Please arrange everything from the line containing "The image size is (968, 632)." down to the line containing "Looking at the image, I should click on (32, 226).", both of those lines included, as a numbered list without the blank lines.

__________________________________________________

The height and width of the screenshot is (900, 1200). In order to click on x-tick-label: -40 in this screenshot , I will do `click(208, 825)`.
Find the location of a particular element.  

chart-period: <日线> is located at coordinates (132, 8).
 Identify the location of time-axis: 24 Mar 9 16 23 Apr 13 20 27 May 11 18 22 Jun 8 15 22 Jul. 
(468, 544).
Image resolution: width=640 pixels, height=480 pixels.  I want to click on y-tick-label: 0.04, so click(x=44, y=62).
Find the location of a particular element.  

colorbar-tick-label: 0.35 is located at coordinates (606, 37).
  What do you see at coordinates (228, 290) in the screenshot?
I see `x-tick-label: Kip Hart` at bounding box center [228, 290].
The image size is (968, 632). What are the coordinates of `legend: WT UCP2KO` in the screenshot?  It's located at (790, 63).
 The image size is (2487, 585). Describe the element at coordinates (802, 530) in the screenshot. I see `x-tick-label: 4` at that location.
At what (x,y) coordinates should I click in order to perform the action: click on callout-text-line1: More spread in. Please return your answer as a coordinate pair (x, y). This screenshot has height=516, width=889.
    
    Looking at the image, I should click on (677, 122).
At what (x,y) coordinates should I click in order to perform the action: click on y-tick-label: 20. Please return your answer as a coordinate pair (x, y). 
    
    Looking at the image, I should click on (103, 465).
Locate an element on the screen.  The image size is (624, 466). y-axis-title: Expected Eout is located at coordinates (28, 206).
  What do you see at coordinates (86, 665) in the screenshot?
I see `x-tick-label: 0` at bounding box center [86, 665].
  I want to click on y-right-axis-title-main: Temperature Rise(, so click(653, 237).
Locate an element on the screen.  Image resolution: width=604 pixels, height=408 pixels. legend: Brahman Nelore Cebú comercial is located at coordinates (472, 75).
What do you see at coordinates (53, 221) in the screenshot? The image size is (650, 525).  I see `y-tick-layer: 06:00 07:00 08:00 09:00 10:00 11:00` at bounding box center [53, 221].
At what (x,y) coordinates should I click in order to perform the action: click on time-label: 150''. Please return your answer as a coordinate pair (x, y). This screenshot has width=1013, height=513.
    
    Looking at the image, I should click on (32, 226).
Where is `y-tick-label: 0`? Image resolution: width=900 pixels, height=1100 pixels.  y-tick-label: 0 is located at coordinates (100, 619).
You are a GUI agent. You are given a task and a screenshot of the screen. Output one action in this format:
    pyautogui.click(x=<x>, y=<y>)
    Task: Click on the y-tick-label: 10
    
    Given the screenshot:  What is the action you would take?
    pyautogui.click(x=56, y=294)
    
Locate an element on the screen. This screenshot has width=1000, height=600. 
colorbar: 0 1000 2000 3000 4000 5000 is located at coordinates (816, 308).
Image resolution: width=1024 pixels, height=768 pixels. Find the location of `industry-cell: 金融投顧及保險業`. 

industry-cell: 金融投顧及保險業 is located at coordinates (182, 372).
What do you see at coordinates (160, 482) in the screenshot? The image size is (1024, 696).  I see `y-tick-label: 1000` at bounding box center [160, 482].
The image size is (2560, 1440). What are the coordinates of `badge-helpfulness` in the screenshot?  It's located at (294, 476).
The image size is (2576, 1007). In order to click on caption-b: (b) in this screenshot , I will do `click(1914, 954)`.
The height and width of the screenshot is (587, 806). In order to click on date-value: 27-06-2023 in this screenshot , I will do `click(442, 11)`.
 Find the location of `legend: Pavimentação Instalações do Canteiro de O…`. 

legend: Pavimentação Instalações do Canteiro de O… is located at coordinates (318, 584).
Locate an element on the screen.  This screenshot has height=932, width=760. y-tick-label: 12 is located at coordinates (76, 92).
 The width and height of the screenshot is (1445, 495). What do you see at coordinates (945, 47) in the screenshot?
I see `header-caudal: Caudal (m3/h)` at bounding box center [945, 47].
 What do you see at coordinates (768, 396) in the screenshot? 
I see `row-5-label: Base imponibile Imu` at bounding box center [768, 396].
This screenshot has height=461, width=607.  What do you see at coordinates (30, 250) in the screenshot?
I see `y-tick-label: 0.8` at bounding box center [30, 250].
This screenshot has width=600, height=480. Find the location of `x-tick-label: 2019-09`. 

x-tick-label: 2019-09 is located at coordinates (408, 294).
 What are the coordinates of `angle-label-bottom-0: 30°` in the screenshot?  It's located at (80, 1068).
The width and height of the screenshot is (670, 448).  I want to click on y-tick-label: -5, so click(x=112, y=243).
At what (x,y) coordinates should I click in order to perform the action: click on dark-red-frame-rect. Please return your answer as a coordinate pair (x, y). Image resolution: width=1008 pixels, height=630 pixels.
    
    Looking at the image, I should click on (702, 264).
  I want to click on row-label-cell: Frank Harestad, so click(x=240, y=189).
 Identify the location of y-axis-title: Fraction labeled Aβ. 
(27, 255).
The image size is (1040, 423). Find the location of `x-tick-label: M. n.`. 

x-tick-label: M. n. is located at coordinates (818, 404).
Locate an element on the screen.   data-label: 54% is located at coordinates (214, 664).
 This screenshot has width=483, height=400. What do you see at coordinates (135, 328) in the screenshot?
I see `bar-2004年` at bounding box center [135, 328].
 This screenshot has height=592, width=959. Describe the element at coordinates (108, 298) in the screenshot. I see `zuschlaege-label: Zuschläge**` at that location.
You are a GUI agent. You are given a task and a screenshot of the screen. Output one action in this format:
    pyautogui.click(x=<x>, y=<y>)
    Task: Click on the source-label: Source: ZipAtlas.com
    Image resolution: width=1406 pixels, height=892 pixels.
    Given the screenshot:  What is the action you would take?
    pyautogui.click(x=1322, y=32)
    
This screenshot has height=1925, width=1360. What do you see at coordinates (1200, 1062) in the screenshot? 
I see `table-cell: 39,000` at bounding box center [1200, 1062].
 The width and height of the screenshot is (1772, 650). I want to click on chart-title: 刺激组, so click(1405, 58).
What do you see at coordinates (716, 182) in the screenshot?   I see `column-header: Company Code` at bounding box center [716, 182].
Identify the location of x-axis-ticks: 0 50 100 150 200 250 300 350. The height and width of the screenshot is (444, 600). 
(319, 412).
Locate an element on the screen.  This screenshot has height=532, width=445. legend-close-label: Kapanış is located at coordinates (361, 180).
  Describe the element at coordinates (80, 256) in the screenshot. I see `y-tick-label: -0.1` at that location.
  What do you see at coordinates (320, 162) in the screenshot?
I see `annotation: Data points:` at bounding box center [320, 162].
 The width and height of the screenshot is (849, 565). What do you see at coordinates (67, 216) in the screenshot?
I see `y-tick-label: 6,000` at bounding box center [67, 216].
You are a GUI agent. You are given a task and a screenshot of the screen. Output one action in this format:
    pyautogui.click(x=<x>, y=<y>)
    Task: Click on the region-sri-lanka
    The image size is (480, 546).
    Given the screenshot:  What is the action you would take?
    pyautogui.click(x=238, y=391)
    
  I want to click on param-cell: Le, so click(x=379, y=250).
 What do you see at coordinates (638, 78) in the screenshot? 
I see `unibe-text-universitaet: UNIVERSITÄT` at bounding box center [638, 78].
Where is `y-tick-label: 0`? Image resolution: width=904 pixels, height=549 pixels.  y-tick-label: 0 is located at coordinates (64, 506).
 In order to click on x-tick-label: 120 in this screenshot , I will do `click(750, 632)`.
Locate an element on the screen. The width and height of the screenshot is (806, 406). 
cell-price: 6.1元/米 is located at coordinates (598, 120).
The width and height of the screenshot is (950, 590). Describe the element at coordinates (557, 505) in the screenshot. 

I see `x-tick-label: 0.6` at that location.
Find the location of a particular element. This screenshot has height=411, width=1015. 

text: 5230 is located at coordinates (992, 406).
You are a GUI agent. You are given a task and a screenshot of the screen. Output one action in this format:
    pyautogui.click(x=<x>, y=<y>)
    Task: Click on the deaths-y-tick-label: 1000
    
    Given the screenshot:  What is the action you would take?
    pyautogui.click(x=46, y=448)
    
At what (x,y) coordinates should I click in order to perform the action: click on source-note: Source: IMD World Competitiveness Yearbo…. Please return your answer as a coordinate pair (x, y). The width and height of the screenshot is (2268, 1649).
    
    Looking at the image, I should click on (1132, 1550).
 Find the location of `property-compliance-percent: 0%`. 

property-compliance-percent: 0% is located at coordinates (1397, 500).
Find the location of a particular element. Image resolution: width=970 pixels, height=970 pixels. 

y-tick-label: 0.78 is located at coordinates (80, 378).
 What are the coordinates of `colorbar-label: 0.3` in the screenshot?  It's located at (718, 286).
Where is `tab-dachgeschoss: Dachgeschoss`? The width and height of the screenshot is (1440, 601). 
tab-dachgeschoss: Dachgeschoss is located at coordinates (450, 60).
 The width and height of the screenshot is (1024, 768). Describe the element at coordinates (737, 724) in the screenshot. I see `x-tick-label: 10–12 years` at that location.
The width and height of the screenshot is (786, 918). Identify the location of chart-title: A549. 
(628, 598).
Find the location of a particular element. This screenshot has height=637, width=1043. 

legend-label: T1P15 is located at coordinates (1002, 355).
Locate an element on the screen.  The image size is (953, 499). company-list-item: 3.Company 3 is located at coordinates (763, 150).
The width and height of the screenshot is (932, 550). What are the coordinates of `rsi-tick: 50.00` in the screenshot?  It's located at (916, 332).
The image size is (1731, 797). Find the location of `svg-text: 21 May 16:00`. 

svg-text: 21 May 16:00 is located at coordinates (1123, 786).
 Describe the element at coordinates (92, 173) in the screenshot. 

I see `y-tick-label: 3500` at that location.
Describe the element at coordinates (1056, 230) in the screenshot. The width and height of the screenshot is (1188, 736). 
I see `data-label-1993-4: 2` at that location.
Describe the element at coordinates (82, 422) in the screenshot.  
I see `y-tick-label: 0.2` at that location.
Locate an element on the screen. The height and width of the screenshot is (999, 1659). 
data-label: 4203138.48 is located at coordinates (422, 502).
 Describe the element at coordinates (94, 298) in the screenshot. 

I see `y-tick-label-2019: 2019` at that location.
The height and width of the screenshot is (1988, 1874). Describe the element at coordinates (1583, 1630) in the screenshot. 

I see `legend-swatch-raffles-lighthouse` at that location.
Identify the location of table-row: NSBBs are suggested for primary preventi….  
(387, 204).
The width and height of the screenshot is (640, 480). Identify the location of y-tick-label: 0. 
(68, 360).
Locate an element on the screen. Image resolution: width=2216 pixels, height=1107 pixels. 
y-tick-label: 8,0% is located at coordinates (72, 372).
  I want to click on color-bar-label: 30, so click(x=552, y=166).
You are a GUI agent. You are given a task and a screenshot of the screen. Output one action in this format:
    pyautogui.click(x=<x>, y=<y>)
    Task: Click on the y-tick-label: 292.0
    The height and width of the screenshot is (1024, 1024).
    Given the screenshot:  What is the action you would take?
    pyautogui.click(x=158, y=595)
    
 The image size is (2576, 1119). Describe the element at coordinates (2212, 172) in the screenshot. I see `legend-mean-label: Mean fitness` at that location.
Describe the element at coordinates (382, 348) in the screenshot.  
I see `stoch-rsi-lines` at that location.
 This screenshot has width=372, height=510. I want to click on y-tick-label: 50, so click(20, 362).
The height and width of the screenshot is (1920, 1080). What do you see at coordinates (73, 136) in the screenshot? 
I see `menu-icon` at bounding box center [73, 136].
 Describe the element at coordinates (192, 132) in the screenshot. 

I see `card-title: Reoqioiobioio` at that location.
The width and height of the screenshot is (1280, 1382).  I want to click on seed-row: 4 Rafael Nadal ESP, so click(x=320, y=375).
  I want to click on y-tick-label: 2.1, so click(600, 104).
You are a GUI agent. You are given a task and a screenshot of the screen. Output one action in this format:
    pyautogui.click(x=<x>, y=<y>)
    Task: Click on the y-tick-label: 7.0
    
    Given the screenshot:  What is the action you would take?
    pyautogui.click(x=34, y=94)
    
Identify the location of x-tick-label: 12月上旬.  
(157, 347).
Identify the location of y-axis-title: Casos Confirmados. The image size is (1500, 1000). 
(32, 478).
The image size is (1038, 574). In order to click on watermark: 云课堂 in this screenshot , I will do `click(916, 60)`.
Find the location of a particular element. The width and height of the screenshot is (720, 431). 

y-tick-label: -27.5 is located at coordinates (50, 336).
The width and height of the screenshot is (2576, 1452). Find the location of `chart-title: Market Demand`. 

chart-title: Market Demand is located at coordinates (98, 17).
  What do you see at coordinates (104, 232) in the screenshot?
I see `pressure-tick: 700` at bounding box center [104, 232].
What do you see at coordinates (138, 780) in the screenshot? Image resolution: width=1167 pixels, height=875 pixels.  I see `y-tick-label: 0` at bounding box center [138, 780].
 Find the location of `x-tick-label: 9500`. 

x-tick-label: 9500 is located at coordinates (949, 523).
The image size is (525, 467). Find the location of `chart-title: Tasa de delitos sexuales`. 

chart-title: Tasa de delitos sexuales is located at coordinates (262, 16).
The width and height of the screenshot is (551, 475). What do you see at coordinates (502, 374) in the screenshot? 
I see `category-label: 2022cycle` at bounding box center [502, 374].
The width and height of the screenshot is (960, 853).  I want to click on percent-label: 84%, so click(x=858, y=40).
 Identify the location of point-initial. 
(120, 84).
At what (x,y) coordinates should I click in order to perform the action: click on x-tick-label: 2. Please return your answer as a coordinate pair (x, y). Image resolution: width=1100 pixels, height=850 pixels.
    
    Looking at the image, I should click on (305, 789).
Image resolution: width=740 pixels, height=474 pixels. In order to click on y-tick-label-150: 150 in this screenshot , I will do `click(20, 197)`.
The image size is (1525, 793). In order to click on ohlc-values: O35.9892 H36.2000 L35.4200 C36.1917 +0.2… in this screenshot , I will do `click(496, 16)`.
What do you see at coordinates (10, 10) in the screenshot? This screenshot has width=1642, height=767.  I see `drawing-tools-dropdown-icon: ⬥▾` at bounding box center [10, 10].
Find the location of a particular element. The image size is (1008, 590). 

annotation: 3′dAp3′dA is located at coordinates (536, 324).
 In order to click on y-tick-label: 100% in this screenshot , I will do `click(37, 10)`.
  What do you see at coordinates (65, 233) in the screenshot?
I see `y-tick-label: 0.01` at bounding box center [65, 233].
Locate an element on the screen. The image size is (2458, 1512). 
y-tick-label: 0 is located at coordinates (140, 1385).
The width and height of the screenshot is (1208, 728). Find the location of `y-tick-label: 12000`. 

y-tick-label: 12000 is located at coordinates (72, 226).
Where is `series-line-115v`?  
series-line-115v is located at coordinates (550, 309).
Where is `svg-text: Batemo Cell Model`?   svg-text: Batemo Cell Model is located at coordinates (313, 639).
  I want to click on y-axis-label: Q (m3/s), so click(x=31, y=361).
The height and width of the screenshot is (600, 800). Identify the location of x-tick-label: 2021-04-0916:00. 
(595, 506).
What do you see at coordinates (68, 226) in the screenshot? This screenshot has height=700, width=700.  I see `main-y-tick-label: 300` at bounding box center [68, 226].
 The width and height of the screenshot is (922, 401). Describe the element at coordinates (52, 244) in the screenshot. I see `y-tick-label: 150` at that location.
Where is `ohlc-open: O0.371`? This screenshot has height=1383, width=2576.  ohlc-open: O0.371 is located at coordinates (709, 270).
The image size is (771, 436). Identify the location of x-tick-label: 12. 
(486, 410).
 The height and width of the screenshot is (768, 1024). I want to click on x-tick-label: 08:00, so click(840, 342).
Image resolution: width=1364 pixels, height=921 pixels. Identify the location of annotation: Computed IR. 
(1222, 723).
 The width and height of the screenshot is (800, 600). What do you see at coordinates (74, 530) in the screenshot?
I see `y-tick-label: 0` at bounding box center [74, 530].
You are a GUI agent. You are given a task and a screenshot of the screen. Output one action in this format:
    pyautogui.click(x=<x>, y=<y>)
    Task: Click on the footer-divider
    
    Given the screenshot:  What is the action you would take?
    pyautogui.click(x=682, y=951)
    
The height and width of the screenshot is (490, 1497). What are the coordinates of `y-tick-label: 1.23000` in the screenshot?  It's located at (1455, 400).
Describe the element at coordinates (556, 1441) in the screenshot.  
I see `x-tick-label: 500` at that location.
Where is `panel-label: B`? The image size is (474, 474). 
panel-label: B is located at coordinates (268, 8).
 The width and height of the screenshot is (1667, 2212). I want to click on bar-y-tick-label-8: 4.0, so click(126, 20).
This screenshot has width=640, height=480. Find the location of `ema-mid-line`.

__________________________________________________

| Answer to this task |
1. The image size is (968, 632). What are the coordinates of `legend: WT UCP2KO` in the screenshot?  It's located at (790, 63).
2.  The image size is (2487, 585). Describe the element at coordinates (802, 530) in the screenshot. I see `x-tick-label: 4` at that location.
3. At what (x,y) coordinates should I click in order to perform the action: click on callout-text-line1: More spread in. Please return your answer as a coordinate pair (x, y). This screenshot has height=516, width=889.
4.     Looking at the image, I should click on (677, 122).
5. At what (x,y) coordinates should I click in order to perform the action: click on y-tick-label: 20. Please return your answer as a coordinate pair (x, y). 
6.     Looking at the image, I should click on (103, 465).
7. Locate an element on the screen.  The image size is (624, 466). y-axis-title: Expected Eout is located at coordinates (28, 206).
8.   What do you see at coordinates (86, 665) in the screenshot?
9. I see `x-tick-label: 0` at bounding box center [86, 665].
10.   I want to click on y-right-axis-title-main: Temperature Rise(, so click(653, 237).
11. Locate an element on the screen.  Image resolution: width=604 pixels, height=408 pixels. legend: Brahman Nelore Cebú comercial is located at coordinates (472, 75).
12. What do you see at coordinates (53, 221) in the screenshot? The image size is (650, 525).  I see `y-tick-layer: 06:00 07:00 08:00 09:00 10:00 11:00` at bounding box center [53, 221].
13. At what (x,y) coordinates should I click in order to perform the action: click on time-label: 150''. Please return your answer as a coordinate pair (x, y). This screenshot has width=1013, height=513.
14.     Looking at the image, I should click on (32, 226).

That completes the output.